= Çalışma talimatları =
**a)** Aşağıdaki ifadelerin Türk ordusunun modernleşmesi hakkındaki metne uyup uymadığını her biri için evet ya da hayır diyerek belirt ve kararı veren sözleri metinden aynen alıntıla. (i) Ordu, Amerikan heyetinin astsubay sayısını artırma tavsiyesini kabul etmiştir. (ii) 27 Mayıs 1960 darbesinden sonra eski kuşak subaylar geniş oranda emekli edilmiştir. (iii) Osmanlı döneminde ordunun gerçekleştirdiği hiçbir darbe girişimi görülmemiştir.
**b)** Türk ordusunun modernleşmesi hakkındaki metnin "Ancak her şeye" kısmından "model olarak görülmüştür." kısmına kadar olan bölümünü, "sahra ordusu" ifadesini "kara ordusu" ile değiştirerek yeniden yaz.
**c)** Türk ordusunun modernleşmesi hakkındaki metne göre Amerikan heyeti kaç binin üzerinde yeni astsubay kadrosu ayrılmasını tavsiye etmiştir?
___ Metin bölümü
Amerikan heyetinin, Türk ordusu ile ilgili reform düzeni ile ilgili tavsiyelerinden birisi de astsubay sayısının artırılması ve 30 binin üzerinde yeni astsubay kadrosunun ayırılmasıdır. Ordu bunu kesin olarak reddetmiştir. 27 Mayıs hareketinin içerisinde yer alan Suphi Karaman bu durumu şu biçimde ifade etmektedir:

‘’ Bir piyade bölüğünde 17 tane astsubayı tanımıyor benim kafam. Bu Türklerin mali gücüyle mütenasip değildir. Türkiye tarihi boyunca bir bölüğünde bir astsubay olunca öpüp başına koymuştur…Bir millet bu kadar milliliğini kaybeder…’’[5]

Ancak her şeye rağmen sahra ordusu kimliğinden sıyrılan Türkiye hızlı olmasa da değişim sürecine girmiş ve hafif modernize etkisini kazanabilmiştir. 27 Mayıs 1960 darbesinden sonra eski kuşak subaylar geniş oranda emekli edilerek yerlerini Amerikan tedrisatından geçenlere bırakmışlardır ve böylece ordu da bütünüyle Amerikan anlayışı hâkim olmuştur. Bu durumun darbelere kapı araladığı tek başına geçerli bir teori değildir. Çünkü Osmanlı döneminde de ordunun gerçekleştirdiği pek çok darbe girişimi görülmüştür. Ordunun modernizasyonu ve dönüşümü ile ilgili buraya kadar belirtilen ifadeleri sıralamak istediğimizde:
-          İkinci Dünya Savaşı yıllarından itibaren modernize arayışları başlamış Almanya tarafının kaybedeceği anlaşılınca Amerikan ekolü tek model olarak görülmüştür.
______
___ Veri parçaları
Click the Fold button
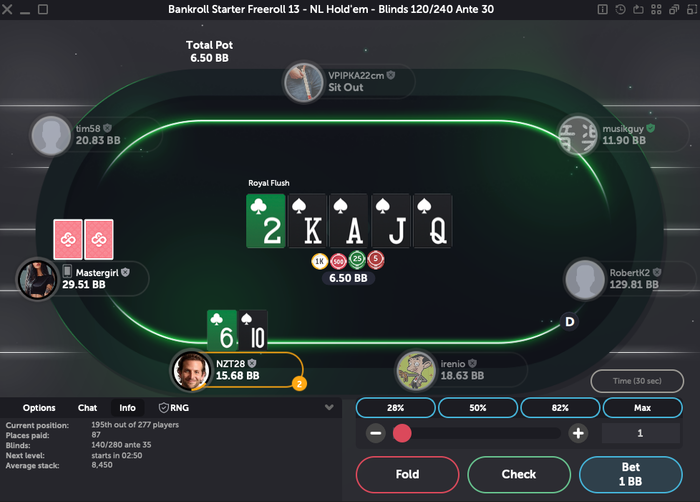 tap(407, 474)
______
___ Veri parçaları
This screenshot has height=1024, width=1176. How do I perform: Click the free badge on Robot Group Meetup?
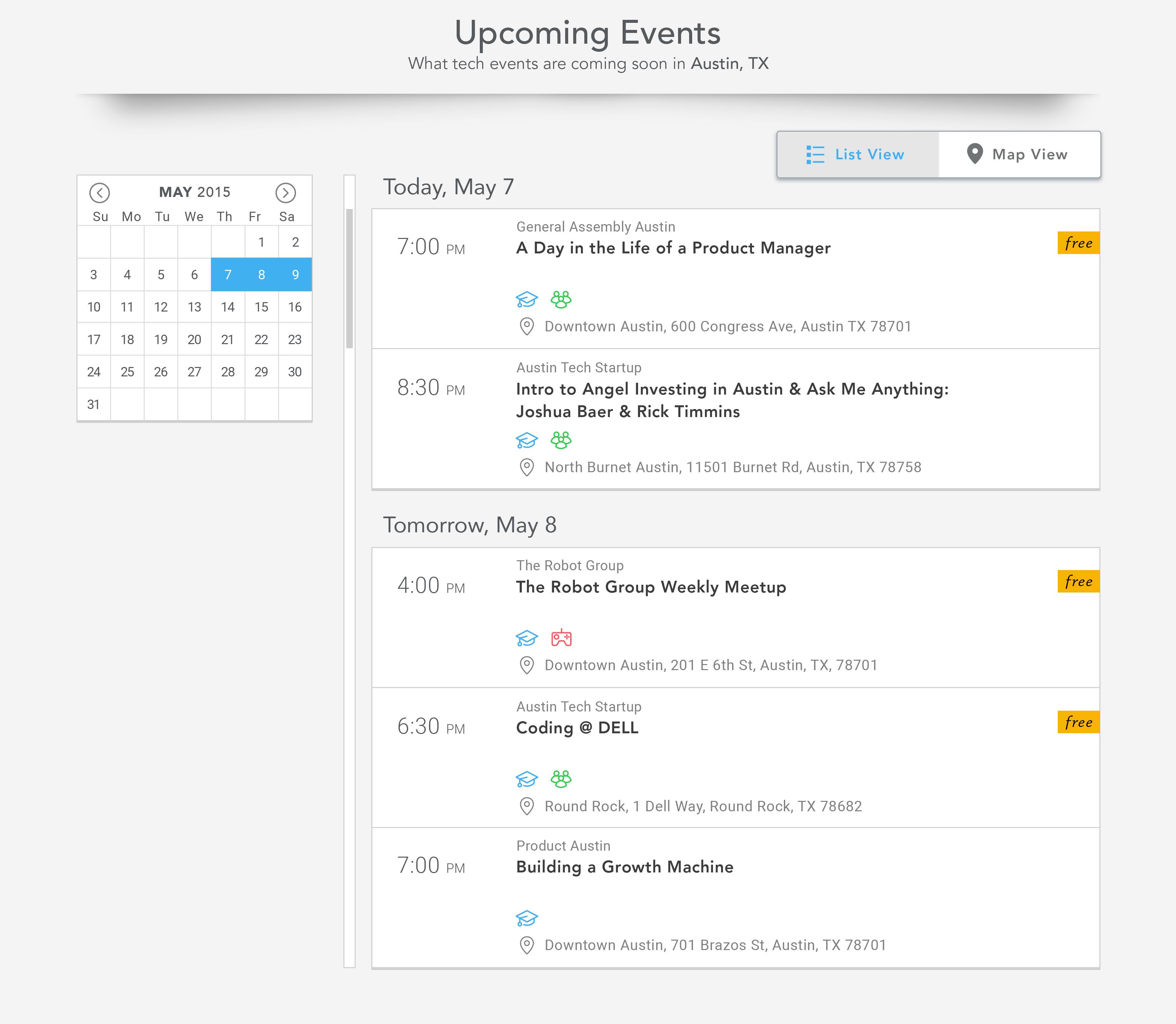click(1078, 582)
______
___ Veri parçaları
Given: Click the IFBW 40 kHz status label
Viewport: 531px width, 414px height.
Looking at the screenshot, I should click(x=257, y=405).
______
= Görevlere göre yanıtlar =
**a)**
(i) Hayır: "Ordu bunu kesin olarak reddetmiştir."
(ii) Evet: "27 Mayıs 1960 darbesinden sonra eski kuşak subaylar geniş oranda emekli edilerek"
(iii) Hayır: "Çünkü Osmanlı döneminde de ordunun gerçekleştirdiği pek çok darbe girişimi görülmüştür."

**b)**
Ancak her şeye rağmen kara ordusu kimliğinden sıyrılan Türkiye hızlı olmasa da değişim sürecine girmiş ve hafif modernize etkisini kazanabilmiştir. 27 Mayıs 1960 darbesinden sonra eski kuşak subaylar geniş oranda emekli edilerek yerlerini Amerikan tedrisatından geçenlere bırakmışlardır ve böylece ordu da bütünüyle Amerikan anlayışı hâkim olmuştur. Bu durumun darbelere kapı araladığı tek başına geçerli bir teori değildir. Çünkü Osmanlı döneminde de ordunun gerçekleştirdiği pek çok darbe girişimi görülmüştür. Ordunun modernizasyonu ve dönüşümü ile ilgili buraya kadar belirtilen ifadeleri sıralamak istediğimizde:
-          İkinci Dünya Savaşı yıllarından itibaren modernize arayışları başlamış Almanya tarafının kaybedeceği anlaşılınca Amerikan ekolü tek model olarak görülmüştür.

**c)** 30 binin üzerinde.